Show every line of the items below that contains the string "pyautogui", matching case exactly.

··· DATASET EXCERPTS ···

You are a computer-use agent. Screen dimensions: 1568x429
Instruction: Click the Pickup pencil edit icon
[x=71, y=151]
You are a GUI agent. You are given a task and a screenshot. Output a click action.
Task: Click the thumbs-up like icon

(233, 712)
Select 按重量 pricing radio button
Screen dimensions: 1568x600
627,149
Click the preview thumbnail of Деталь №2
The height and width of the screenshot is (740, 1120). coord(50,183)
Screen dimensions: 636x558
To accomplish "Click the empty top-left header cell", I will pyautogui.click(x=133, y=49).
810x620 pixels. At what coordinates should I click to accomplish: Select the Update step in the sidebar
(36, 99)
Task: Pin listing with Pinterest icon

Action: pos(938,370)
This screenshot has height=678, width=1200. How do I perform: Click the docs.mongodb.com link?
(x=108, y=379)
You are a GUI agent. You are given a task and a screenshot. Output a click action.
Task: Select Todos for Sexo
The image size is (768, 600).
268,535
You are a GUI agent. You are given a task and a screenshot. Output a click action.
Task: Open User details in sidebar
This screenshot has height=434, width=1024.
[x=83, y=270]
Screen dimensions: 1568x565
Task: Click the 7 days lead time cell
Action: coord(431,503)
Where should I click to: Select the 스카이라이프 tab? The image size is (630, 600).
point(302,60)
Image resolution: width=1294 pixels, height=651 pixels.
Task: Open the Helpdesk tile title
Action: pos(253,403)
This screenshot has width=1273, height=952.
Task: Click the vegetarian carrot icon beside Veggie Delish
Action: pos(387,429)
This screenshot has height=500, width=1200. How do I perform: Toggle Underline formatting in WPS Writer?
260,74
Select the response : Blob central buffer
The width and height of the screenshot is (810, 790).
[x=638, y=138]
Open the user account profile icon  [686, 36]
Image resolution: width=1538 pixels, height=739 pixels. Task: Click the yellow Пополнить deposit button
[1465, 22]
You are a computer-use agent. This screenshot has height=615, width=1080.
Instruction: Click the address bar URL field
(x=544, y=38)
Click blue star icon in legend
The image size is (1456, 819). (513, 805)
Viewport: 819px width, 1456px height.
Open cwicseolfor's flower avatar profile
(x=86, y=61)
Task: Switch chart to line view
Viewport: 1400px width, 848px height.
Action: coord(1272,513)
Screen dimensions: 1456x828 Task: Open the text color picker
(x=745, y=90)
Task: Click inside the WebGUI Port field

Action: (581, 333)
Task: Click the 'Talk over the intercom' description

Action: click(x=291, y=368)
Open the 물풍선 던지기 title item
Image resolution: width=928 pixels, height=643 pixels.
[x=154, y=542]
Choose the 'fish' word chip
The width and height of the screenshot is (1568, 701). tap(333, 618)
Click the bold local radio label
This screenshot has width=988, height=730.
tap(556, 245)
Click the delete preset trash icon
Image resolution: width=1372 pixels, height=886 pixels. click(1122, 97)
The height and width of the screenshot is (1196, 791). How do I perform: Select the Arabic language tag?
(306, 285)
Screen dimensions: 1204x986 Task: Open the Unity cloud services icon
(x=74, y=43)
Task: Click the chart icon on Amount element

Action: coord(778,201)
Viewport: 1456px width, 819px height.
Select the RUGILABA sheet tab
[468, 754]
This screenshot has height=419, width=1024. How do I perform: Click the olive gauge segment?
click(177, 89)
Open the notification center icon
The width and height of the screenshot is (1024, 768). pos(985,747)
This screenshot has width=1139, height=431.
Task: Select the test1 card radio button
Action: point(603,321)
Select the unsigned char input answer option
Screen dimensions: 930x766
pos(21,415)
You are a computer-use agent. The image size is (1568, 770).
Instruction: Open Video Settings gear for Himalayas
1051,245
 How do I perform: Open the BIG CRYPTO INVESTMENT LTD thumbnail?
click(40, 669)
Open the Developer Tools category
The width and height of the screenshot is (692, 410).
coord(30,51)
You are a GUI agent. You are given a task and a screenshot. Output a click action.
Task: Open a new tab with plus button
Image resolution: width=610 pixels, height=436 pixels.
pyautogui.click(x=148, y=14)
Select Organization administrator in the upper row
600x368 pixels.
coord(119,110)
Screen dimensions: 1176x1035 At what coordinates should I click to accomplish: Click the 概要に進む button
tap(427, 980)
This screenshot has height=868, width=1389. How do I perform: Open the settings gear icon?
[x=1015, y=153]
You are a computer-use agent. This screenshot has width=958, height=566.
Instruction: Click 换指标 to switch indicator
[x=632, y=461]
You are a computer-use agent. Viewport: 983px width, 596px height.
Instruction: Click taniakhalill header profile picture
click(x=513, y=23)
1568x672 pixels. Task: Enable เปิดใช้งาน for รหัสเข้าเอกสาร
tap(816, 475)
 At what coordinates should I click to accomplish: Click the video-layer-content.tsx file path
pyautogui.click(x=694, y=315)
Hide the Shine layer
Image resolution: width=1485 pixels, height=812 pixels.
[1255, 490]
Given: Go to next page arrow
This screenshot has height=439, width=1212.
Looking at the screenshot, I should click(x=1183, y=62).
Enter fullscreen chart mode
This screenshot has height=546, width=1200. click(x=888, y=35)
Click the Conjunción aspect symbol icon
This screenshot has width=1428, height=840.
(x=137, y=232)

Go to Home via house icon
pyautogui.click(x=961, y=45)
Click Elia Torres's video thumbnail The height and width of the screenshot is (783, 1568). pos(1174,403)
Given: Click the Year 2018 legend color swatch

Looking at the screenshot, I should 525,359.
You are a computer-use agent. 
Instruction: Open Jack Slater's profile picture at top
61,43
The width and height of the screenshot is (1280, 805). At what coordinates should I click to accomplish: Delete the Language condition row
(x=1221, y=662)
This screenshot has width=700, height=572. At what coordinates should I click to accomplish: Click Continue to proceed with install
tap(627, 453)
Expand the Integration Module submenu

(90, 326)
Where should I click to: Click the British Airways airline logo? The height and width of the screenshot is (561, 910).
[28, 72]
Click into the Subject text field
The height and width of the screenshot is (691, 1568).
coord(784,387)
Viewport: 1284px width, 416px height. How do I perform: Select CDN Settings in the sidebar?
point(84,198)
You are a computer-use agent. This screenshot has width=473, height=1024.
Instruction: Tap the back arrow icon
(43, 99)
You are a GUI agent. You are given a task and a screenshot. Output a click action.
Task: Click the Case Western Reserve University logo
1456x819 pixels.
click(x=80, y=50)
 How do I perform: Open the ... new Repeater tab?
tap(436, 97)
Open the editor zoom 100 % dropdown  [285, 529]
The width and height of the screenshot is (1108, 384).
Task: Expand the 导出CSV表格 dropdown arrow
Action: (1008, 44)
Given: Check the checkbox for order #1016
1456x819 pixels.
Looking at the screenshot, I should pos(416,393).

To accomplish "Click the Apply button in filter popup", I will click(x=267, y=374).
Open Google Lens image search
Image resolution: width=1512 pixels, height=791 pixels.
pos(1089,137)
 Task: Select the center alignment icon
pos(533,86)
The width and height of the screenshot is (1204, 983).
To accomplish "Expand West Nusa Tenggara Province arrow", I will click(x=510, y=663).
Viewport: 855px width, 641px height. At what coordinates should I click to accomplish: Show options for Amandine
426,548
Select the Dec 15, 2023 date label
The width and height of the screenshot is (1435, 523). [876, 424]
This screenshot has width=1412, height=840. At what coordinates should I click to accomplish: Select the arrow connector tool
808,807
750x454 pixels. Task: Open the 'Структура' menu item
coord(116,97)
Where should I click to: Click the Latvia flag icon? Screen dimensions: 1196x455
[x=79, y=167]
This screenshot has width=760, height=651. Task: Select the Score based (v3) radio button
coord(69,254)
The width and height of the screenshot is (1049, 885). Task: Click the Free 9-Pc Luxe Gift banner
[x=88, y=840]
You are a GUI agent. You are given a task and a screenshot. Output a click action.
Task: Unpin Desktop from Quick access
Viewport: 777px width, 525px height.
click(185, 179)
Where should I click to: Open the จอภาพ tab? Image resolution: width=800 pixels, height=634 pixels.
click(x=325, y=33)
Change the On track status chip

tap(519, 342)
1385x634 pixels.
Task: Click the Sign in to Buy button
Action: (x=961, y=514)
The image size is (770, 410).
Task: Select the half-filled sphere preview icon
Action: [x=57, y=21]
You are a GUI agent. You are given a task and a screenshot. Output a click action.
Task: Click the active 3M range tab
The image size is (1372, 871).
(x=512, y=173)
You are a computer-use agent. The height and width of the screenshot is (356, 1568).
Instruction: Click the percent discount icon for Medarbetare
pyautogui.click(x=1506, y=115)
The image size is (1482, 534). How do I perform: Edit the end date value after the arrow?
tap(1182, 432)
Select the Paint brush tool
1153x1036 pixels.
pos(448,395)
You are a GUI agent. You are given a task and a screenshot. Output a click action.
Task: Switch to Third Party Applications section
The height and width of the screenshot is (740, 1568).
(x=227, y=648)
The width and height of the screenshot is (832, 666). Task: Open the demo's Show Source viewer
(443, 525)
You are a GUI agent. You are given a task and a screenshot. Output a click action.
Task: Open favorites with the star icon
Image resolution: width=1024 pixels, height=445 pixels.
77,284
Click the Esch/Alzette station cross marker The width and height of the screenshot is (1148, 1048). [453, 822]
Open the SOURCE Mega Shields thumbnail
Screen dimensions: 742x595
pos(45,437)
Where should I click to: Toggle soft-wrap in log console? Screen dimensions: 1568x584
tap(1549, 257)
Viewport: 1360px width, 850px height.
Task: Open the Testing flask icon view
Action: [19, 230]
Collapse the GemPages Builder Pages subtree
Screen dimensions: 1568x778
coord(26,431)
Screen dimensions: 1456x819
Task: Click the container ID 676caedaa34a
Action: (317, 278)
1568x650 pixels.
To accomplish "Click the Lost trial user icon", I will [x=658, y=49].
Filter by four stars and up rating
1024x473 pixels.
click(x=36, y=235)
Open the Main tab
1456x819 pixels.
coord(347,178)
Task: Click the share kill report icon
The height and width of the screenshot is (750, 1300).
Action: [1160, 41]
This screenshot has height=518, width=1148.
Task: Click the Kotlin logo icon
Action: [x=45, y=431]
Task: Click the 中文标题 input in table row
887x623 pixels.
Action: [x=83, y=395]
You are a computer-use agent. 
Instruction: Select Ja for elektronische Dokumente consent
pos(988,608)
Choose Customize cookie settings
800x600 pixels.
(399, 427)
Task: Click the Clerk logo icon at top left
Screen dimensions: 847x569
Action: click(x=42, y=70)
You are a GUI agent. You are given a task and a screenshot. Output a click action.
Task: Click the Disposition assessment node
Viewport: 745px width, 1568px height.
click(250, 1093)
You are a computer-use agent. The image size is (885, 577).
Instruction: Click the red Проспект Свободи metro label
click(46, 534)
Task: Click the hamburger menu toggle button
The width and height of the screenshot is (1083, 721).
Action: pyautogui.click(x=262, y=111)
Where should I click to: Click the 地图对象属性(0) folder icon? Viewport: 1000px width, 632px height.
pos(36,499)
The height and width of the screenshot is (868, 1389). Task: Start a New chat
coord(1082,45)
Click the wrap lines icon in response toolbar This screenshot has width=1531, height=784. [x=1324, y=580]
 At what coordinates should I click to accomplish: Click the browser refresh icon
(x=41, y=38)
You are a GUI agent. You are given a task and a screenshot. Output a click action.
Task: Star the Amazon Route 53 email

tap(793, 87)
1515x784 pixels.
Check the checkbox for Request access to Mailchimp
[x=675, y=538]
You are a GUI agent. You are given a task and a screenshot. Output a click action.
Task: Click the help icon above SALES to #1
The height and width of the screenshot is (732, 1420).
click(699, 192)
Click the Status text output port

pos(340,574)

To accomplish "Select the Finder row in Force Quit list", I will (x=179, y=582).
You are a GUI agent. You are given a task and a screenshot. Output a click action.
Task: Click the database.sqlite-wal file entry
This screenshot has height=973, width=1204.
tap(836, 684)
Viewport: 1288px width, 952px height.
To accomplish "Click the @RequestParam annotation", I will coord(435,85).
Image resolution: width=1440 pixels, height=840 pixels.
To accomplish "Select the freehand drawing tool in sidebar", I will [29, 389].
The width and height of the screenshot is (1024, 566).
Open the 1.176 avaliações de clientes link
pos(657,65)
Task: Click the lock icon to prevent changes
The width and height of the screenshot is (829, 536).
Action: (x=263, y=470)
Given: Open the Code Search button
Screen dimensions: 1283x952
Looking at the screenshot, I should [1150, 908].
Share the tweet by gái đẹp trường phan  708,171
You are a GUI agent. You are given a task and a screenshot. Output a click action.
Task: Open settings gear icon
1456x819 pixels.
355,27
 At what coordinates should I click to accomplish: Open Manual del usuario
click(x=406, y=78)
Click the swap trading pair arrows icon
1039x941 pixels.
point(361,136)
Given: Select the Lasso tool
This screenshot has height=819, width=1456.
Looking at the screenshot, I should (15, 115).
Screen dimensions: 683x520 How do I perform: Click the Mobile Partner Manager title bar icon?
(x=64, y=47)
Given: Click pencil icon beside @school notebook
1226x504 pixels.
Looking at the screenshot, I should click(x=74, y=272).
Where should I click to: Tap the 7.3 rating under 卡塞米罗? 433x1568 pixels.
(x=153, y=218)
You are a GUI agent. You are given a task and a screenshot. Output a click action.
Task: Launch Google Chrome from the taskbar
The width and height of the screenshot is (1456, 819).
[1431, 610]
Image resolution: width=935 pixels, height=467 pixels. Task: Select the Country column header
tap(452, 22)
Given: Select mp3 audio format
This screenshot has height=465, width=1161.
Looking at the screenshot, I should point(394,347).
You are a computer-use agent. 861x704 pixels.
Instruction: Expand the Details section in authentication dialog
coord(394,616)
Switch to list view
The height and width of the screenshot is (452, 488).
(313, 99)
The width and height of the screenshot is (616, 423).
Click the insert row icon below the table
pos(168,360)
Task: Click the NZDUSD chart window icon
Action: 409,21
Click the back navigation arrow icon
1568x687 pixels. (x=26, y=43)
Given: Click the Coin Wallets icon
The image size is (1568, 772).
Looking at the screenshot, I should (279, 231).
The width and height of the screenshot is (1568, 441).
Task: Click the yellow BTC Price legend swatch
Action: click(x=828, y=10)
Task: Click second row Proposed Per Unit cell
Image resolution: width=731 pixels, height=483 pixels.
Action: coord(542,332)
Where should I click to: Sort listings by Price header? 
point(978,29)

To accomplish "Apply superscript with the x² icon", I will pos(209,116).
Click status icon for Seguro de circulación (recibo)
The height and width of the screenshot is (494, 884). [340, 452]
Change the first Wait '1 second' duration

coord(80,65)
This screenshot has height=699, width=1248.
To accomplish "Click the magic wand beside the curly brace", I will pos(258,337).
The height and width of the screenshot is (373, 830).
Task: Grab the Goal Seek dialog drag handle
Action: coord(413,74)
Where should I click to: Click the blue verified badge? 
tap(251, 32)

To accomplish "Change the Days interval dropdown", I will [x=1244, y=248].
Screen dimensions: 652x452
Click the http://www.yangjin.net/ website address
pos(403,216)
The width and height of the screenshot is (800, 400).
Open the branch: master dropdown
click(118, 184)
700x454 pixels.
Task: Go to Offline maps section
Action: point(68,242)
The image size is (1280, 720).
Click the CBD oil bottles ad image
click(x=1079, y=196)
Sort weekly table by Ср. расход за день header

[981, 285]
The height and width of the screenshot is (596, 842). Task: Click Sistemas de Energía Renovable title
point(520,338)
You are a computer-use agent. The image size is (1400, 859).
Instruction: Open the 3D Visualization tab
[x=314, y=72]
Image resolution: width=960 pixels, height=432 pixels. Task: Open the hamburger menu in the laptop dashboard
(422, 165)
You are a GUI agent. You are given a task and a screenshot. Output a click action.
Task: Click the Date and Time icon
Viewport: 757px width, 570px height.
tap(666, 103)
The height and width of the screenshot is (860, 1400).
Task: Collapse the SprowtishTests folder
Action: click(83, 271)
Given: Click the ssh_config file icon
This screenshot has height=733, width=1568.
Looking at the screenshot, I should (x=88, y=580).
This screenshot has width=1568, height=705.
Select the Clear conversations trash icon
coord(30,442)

···

| ANSWER TO THE PROBLEM |
To accomplish "Click the empty top-left header cell", I will pyautogui.click(x=133, y=49).
pyautogui.click(x=148, y=14)
pyautogui.click(x=694, y=315)
pyautogui.click(x=961, y=45)
pyautogui.click(x=1506, y=115)
Action: pyautogui.click(x=262, y=111)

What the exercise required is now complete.